No que diz respeito ao critério da deficiência, as sucessivas alterações legislativas ocorridas na
redação do § 2º, do art. 20 da Lei Orgânica da Assistência Social demonstram a evidente
evolução na sua conceituação.
Em sua redação originária, a Lei 8.742/1993 definia a pessoa portadora de deficiência, para efeito
de concessão do benefício assistencial, aquela incapacitada para a vida independente e para o
trabalho.
Posteriormente, a Lei n. 12.435/2011 promoveu modificação ao dispositivo legal, ampliando o
conceito de deficiência, com base no Decreto n. 6.949/2009, que promulgou a Convenção
Internacional sobre os Direitos das Pessoas com Deficiência.
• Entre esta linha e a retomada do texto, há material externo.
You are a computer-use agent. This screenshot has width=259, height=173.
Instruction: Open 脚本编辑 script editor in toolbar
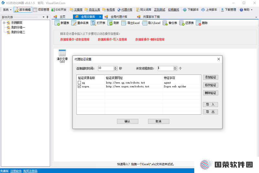click(x=23, y=10)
O § 2º da art. 20 da Lei n. 8.742 passou então a vigorar com a seguinte redação:
"Art. 20
(...)
§ 2º - para efeito de concessão deste benefício, considera-se:
I - pessoa com deficiência, aquela que tem impedimentos de longo prazo de natureza física,
mental, intelectual ou sensorial, os quais, em interação com diversas barreiras, podem obstruir
sua participação plena e efetiva na sociedade com as demais pessoas.
II - impedimentos de longo prazo: aqueles que incapacitam a pessoa com deficiência para a vida
independente e para o trabalho pelo prazo mínimo de 2 (dois) anos."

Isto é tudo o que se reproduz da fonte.